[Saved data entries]

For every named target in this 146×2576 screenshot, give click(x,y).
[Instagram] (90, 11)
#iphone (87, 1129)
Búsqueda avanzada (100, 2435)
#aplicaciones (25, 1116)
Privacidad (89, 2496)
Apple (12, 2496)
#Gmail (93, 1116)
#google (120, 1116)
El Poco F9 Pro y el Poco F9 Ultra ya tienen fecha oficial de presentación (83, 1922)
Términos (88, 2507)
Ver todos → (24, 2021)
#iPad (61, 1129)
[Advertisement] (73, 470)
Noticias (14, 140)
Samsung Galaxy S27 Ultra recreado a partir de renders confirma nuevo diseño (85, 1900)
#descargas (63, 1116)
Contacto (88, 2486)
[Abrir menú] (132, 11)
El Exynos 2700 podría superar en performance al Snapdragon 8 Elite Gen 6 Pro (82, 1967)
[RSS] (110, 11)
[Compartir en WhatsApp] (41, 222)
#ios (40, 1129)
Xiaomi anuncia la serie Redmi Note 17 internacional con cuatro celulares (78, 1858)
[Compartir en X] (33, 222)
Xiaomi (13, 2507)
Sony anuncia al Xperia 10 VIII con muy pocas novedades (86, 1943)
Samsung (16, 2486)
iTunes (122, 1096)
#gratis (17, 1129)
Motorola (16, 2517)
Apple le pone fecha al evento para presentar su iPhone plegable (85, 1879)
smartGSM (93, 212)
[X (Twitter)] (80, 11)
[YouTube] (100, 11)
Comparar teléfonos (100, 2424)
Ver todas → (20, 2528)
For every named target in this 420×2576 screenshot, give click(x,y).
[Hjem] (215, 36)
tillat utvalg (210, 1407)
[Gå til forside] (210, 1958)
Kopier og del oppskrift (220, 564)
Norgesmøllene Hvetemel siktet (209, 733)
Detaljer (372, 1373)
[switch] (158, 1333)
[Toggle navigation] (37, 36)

> [TASK REQUIREMENTS]: Reproduce, word for word, all of the entries above.

> [ANSWER FOR THIS EXERCISE]:
For every named target in this 146×2576 screenshot, give click(x,y).
[Instagram] (90, 11)
#iphone (87, 1129)
Búsqueda avanzada (100, 2435)
#aplicaciones (25, 1116)
Privacidad (89, 2496)
Apple (12, 2496)
#Gmail (93, 1116)
#google (120, 1116)
El Poco F9 Pro y el Poco F9 Ultra ya tienen fecha oficial de presentación (83, 1922)
Términos (88, 2507)
Ver todos → (24, 2021)
#iPad (61, 1129)
[Advertisement] (73, 470)
Noticias (14, 140)
Samsung Galaxy S27 Ultra recreado a partir de renders confirma nuevo diseño (85, 1900)
#descargas (63, 1116)
Contacto (88, 2486)
[Abrir menú] (132, 11)
El Exynos 2700 podría superar en performance al Snapdragon 8 Elite Gen 6 Pro (82, 1967)
[RSS] (110, 11)
[Compartir en WhatsApp] (41, 222)
#ios (40, 1129)
Xiaomi anuncia la serie Redmi Note 17 internacional con cuatro celulares (78, 1858)
[Compartir en X] (33, 222)
Xiaomi (13, 2507)
Sony anuncia al Xperia 10 VIII con muy pocas novedades (86, 1943)
Samsung (16, 2486)
iTunes (122, 1096)
#gratis (17, 1129)
Motorola (16, 2517)
Apple le pone fecha al evento para presentar su iPhone plegable (85, 1879)
smartGSM (93, 212)
[X (Twitter)] (80, 11)
[YouTube] (100, 11)
Comparar teléfonos (100, 2424)
Ver todas → (20, 2528)
For every named target in this 420×2576 screenshot, give click(x,y).
[Hjem] (215, 36)
tillat utvalg (210, 1407)
[Gå til forside] (210, 1958)
Kopier og del oppskrift (220, 564)
Norgesmøllene Hvetemel siktet (209, 733)
Detaljer (372, 1373)
[switch] (158, 1333)
[Toggle navigation] (37, 36)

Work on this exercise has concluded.